Minnesota Court of Appeals
Sep 8, 1987
411 N.W.2d 597 (Minn. Ct. App. 1987)

Summary

holding that the district court erred in suppressing Intoxilyzer results based solely on a deficiency in the observation period

Summary of this case from Geiger v. Commissioner of Public Safety

Opinion

No. C6-87-625.

September 8, 1987.

Appeal from the District Court, Norman County, Milton A. Kludt, J.

Hubert H. Humphrey, III, Atty. Gen., St. Paul, Donald A. Wirries, Twin Valley City Atty., Moorhead, for appellant.

Mark R. Hellerud, Hellerud and Larson, Ada, for respondent.

Heard, considered and decided by HUSPENI, P.J., and FORSBERG and LESLIE, JJ.


OPINION


The State of Minnesota appeals from a pre-trial order suppressing the results of an Intoxilyzer 5000 breath test in a prosecution for violation of Minn.Stat. § 169.121, subds. 1(a), (d), and (e) (Supp. 1985). We reverse and remand for trial.

FACTS

Respondent Michael William Wickern was arrested at approximately 2:00 a.m. on June 28, 1986, and charged with violating Minn.Stat. § 169.121 (Supp. 1985), the DWI statute. About 15 to 25 minutes were spent at the scene, and then 10 to 15 minutes were spent transporting respondent to the jail. Respondent was then placed in a holding cell. At 2:46, the Implied Consent Advisory form was read to respondent, after which he submitted to the breath test. The Intoxilyzer test was administered at about 2:48 a.m., and yielded an alcohol concentration of .14.

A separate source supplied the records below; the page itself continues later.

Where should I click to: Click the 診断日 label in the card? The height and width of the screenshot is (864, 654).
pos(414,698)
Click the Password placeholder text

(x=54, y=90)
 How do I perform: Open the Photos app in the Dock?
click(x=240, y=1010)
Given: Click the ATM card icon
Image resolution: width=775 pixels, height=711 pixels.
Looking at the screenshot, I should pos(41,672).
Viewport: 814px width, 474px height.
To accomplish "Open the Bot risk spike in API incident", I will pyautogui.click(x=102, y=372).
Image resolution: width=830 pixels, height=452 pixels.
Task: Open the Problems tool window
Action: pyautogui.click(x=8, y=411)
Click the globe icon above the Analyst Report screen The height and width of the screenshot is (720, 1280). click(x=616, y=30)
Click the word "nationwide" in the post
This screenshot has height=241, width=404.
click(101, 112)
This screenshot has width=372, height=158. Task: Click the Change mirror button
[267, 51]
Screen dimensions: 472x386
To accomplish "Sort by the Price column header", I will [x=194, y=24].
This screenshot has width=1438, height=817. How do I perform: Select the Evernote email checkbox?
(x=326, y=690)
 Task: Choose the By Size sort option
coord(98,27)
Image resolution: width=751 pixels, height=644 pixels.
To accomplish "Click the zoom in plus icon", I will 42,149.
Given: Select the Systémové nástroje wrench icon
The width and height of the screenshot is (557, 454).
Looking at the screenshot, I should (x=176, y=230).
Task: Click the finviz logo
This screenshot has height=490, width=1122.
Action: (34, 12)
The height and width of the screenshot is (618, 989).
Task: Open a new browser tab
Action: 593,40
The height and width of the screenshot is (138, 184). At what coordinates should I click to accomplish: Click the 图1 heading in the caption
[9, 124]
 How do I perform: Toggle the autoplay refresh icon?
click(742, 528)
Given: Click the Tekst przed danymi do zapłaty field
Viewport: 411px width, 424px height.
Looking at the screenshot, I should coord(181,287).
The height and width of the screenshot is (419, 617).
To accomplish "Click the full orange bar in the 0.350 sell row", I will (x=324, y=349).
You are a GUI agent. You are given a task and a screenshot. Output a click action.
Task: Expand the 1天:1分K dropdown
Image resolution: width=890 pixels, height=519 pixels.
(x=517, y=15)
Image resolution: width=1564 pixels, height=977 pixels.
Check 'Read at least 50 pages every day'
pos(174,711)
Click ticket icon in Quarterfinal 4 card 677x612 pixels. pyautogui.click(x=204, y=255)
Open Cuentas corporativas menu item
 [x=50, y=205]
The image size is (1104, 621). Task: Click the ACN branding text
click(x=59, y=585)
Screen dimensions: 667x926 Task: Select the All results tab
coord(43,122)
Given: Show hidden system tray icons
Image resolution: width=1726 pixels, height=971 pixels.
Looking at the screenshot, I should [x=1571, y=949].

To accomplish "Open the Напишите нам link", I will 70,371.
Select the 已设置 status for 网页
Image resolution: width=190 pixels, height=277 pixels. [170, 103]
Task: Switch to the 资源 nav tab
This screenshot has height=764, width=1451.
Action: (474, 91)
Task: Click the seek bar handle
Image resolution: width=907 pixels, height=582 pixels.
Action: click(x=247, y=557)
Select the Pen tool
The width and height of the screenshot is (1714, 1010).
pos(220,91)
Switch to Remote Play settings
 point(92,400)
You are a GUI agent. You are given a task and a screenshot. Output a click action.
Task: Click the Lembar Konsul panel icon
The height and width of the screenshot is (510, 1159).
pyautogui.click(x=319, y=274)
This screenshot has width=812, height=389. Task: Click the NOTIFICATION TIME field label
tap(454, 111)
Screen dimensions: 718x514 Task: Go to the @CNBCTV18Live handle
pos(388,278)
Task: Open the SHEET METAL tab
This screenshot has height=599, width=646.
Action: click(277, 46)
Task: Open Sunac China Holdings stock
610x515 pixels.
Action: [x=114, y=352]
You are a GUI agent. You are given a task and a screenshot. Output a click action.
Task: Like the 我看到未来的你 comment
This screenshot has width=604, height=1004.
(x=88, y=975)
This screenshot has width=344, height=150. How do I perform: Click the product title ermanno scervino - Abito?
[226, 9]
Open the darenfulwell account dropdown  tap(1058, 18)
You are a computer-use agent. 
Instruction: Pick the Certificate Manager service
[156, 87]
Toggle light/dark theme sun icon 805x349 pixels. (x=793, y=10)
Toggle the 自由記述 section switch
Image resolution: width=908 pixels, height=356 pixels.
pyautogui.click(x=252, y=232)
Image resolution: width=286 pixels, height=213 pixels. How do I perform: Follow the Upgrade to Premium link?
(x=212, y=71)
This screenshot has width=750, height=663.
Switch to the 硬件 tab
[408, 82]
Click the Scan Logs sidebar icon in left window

At the omnibus hearing on September 8, 1986, respondent moved to suppress the results of the breath test. The trial court denied the motion on December 19, 1986. Three months later, respondent again moved to suppress the test results. At the second hearing, the parties agreed for the purposes of the motion:

(1) that the BCA suggests delaying a test for 15 to 20 minutes after burping, regurgitating, or ingesting anything;

(2) that respondent was not viewed by the testing officer for a full 15 minutes before the test;

(3) that respondent may have burped at some time during that 15 minute period.

Respondent testified at the hearing that before he was arrested he had eaten spicy food and had drunk beer at an all-day feast, which resulted in an upset stomach and caused him to belch and pass gas while in the holding cell. He testified that he had not placed anything in his mouth between 2:00 a.m. and 2:53 a.m. He stated that he had not told either the trooper or the jailer about his upset stomach, did not ask for medication, and did not vomit or regurgitate. Respondent's friend, Barbara Melting, also testified that respondent had complained of an upset stomach about noon on the day before the arrest, and was belching and passing gas just before leaving the party. She stated that it was her experience that spicy food gives the respondent gas, causing an upset stomach and causing him to belch.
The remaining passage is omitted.